Barton would carry crates of supplies to the front lines to wounded victims on both sides of the war, establishing a large support system for donations. She was appointed by Union General Benjamin Butler as the “woman in charge” of the hospitals at the front of the Army of the James. According to legend, Barton was nearly killed when a bullet tore through the sleeve of her dress without hitting her, and killed her patient. People referred to her as the “American Nightingale” and the “Angel of the Battlefield.”

After the war, she went on speaking tours across America, attracting large audiences interested in her war stories. She used this opportunity to meet influential people such as Susan B. Anthony and Frederick Douglass, and became involved in the women’s suffrage movement and civil rights. After discovering thousands of unopened letters from families searching for the burial place of their loved ones or soldiers missing in action, she opened the Office of Missing Soldiers to assist families in their quest.  She had thousands of Confederate soldiers located and properly buried from the Andersonville prison camp and as well as more than 22,000 Union soldiers.

Her doctor told her to take a break; Barton was mentally and physically exhausted from her busy lifestyle.

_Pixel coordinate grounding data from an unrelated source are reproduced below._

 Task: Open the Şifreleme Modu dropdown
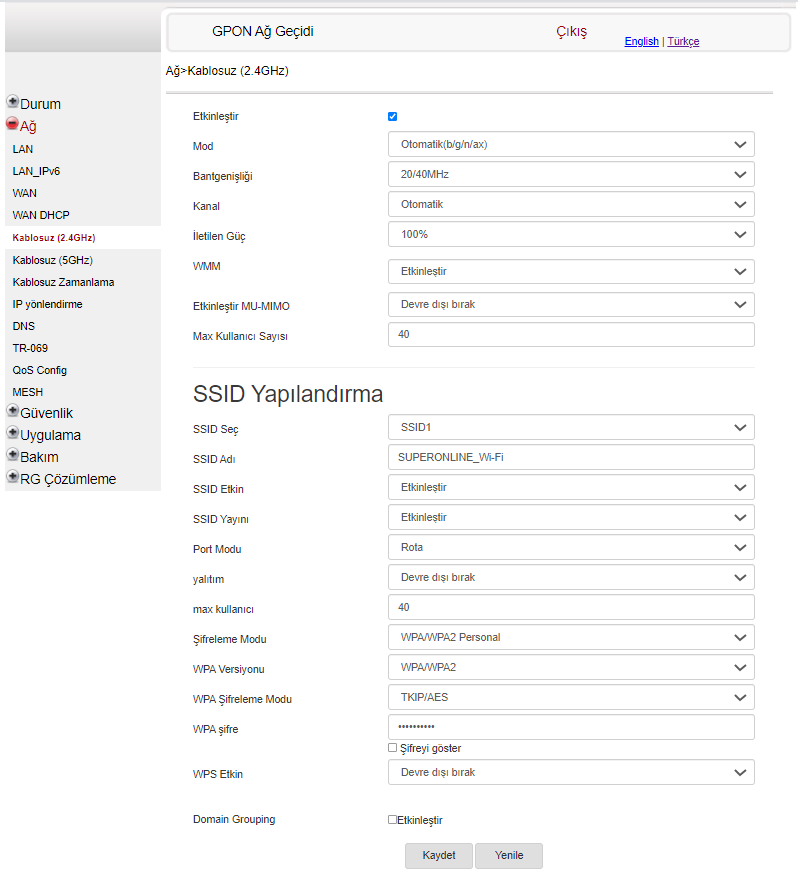click(570, 637)
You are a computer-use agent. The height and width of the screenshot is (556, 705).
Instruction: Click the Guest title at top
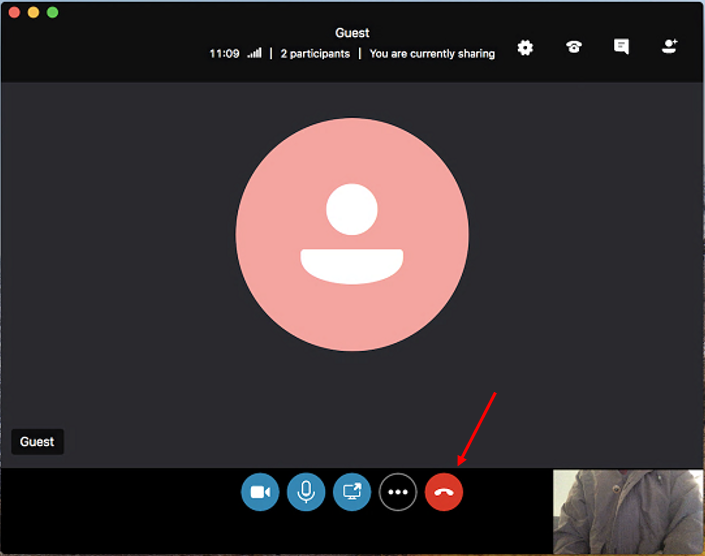352,33
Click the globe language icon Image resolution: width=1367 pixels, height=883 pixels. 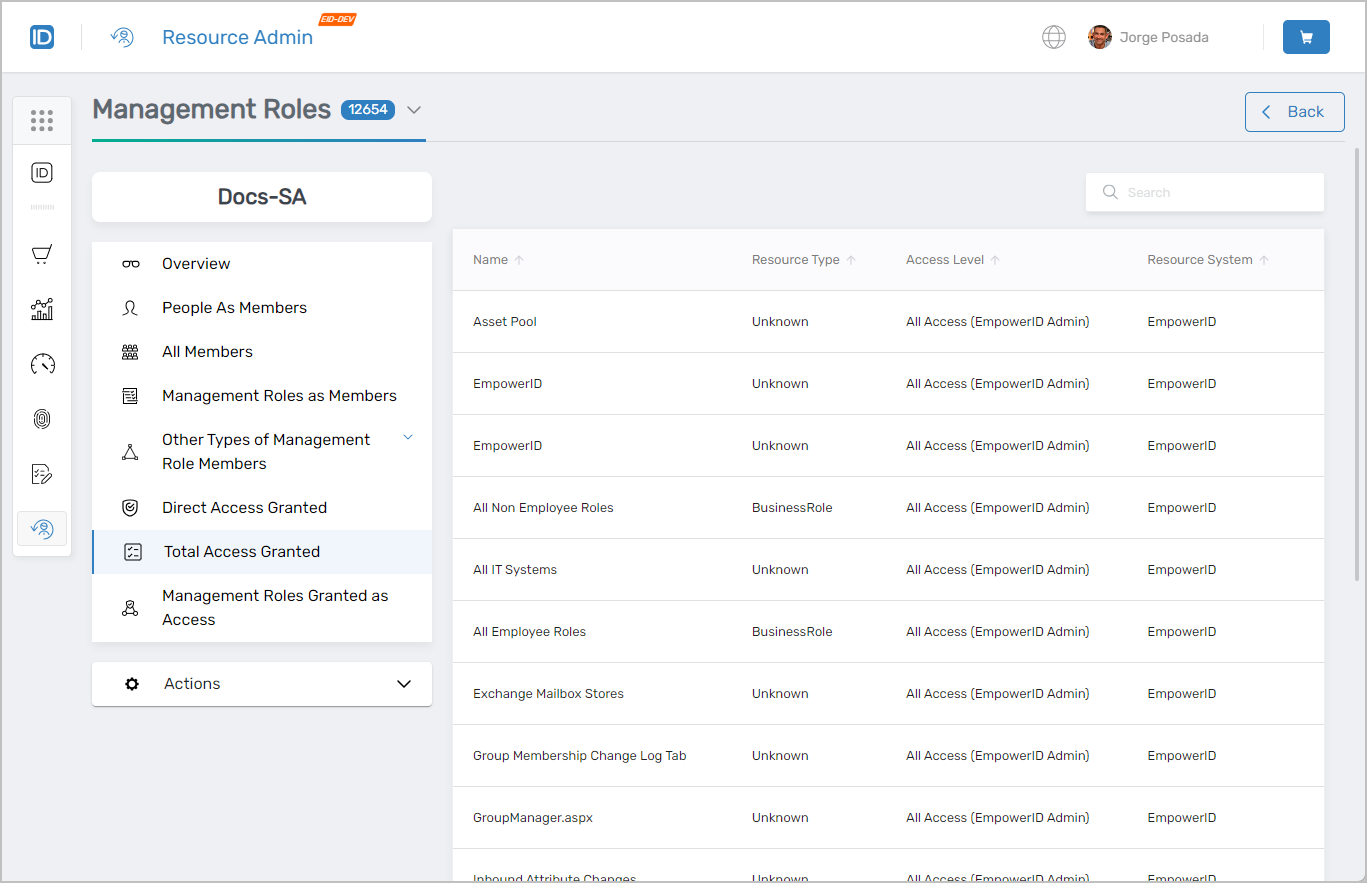tap(1053, 37)
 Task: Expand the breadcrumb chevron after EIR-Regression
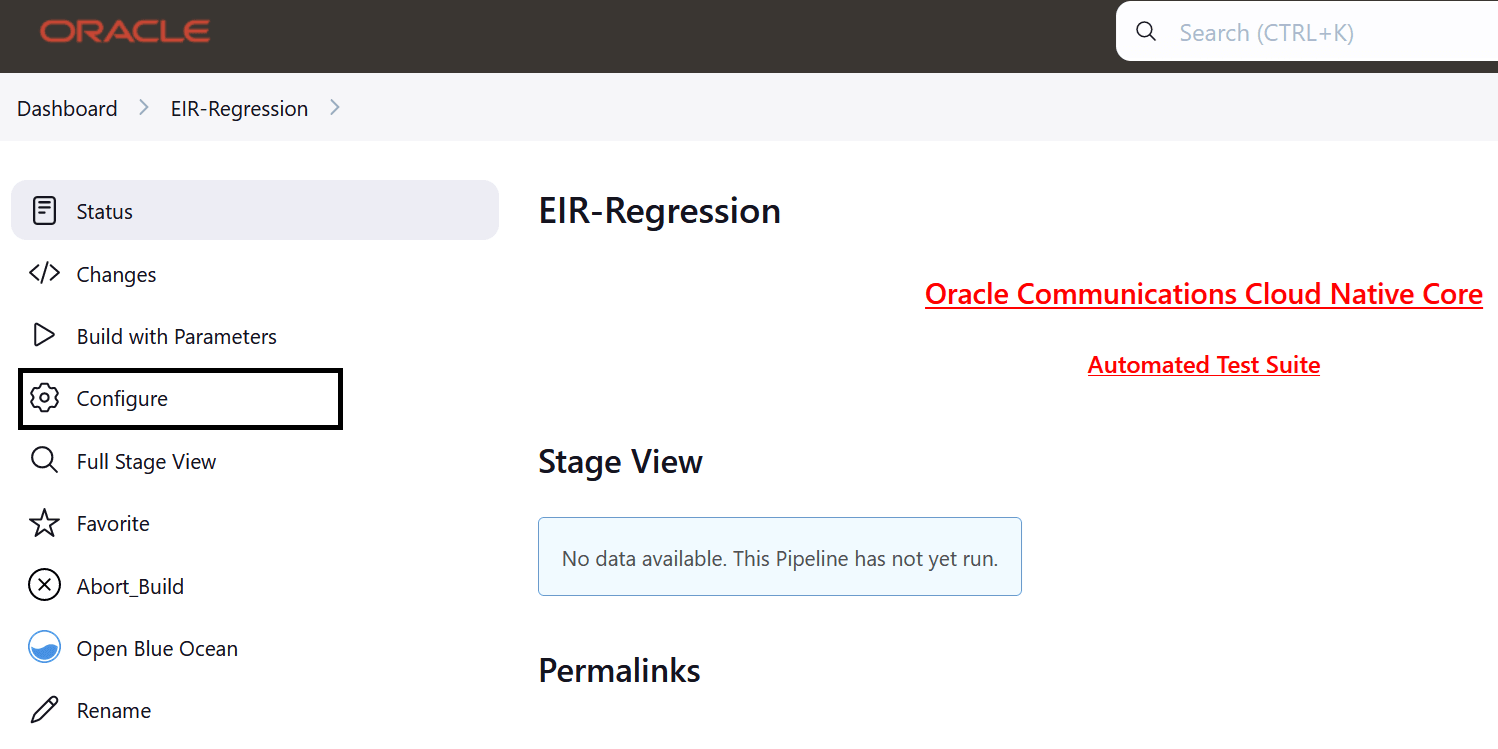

She closed the Office of Missing Soldiers and traveled to Europe on vacation for rest and relaxation.  Barton was hoping to have time off, but, while in Geneva, Switzerland, she was introduced to the Red Cross organization, originally founded to protect human life and health, to ensure respect for all human beings, and to prevent and alleviate human suffering (the red cross symbol is associated with Switzerland’s flag, but with inverted colors). As an active member in their Red Cross, Barton helped prepare military hospitals at the beginning of the Franco-Prussian War in 1870. She also assisted German authorities in supplying work to the poor in Strasbourg after the Siege of Paris.

Inspired by her experience in the wars, Barton returned to the United States with a quest to have the International Committee of the Red Cross recognized by the U.S. government. After many years, Barton succeeded during President Chester Arthur’s administration, and she became the President of the American branch of the Red Cross. In the organization, she aided with refugees and prisoners of war during the Spanish-American War and beyond.

Barton embodies the Republican spirit in her desire to help and care for all people. Her strength and resilience, especially during a time when the obstacles were great, shows the power of the individual in changing our country.